20

I have a data frame with a character column:

df <- data.frame(var1 = c("aabbcdefg", "aabbcdefg"))
df
#        var1
# 1 aabbcdefg
# 2 aabbcdefg

I want to replace several different individual characters, e.g. from "a" to "h", from "b" to "i" and so on. Currently I use several calls to gsub:

df$var1 <- gsub("a", "h", df$var1)
df$var1 <- gsub("b", "i", df$var1)
df$var1 <- gsub("c", "j", df$var1)
df$var1 <- gsub("d", "k", df$var1)
df$var1 <- gsub("e", "l", df$var1)
df$var1 <- gsub("f", "m", df$var1)
df
#        var1
# 1 hhiijklmg
# 2 hhiijklmg

However, I'm sure there are more elegant solutions.
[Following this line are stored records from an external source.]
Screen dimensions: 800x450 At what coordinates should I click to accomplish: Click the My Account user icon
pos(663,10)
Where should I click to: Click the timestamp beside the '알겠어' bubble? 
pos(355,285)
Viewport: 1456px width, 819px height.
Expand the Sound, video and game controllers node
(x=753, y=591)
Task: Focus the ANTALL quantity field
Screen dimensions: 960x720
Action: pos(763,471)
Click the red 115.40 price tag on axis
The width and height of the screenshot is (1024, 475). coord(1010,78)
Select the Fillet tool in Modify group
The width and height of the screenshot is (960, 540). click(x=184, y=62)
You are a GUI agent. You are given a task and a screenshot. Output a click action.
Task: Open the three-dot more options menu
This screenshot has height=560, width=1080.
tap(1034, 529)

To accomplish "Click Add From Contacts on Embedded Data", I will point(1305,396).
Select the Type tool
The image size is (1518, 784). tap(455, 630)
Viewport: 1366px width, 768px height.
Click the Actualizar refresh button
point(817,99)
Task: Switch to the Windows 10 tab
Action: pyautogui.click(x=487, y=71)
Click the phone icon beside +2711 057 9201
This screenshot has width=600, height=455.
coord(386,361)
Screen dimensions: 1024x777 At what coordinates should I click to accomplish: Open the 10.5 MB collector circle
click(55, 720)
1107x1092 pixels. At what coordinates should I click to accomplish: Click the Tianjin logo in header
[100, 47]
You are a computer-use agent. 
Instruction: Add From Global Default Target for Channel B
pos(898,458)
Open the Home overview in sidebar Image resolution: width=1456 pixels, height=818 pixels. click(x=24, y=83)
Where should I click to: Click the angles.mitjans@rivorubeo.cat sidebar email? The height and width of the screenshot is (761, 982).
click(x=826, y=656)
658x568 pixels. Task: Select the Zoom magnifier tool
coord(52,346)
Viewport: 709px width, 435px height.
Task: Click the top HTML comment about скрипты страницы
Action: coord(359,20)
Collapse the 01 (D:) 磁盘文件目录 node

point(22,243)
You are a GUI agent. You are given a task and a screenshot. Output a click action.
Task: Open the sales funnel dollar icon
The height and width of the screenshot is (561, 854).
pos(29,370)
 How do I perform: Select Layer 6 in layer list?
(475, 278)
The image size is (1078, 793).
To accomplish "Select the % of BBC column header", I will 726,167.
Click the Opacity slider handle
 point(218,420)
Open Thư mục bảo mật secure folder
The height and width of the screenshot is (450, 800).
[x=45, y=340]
Any ideas ho to proceed?

Henrik
  • 65,555
  • 14
  • 143
  • 159
jrara
  • 16,239
  • 33
  • 89
  • 120

3 Answers3

39

You want chartr:

df$var1 <- chartr("abcdef", "hijklm", df$var1)
df
#        var1
# 1 hhiijklmg
# 2 hhiijklmg
Marek
  • 49,472
  • 15
  • 99
  • 121
22

You can create from and to vectors:

from <- c('a','b','c','d','e','f')
to <- c('h','i','j','k','l','m')

and then vectorialize the gsub function:

gsub2 <- function(pattern, replacement, x, ...) {
for(i in 1:length(pattern))
x <- gsub(pattern[i], replacement[i], x, ...)
x
}

Which gives:

> df <- data.frame(var1 = c("aabbcdefg", "aabbcdefg"))
> df$var1 <- gsub2(from, to, df$var1)
> df
       var1
1 hhiijklmg
2 hhiijklmg
Jean-Robert
  • 840
  • 6
  • 10
  • 1
    @jrara How should I modify the code to make replacement conditionally? In the following example, I want to replace Mech, Oper and Eng, only when they are shortened, and I don't want to replace them inside the complete words (i.e. not Mech in Mechanical, or Oper in Operations) Here is the example: `from <- ("Mech", "Oper", "Eng") to <- ("Mechanical", "Operations", "Engineer") data.frame(var1 = c("Mech", "Mechanical Engineer", "Oper", "Operations"))` – vatodorov Aug 14 '13 at 18:48
  • Should be a standard function, Great! – Huub Hoofs Oct 30 '13 at 15:14
11

If you don't want to use chartr because the substitutions may be more than one character, then another option is to use gsubfn from the gsubfn package (I know this is not gsub, but is an expansion on gsub). Here is one example:

> library(gsubfn)
> tmp <- list(a='apple',b='banana',c='cherry')
> gsubfn('.', tmp, 'a.b.c.d')
[1] "apple.banana.cherry.d"

The replacement can also be a function that would take the match and return the replacement value for that match.

G. Grothendieck
  • 254,981
  • 17
  • 203
  • 341
Greg Snow
  • 48,497
  • 6
  • 83
  • 110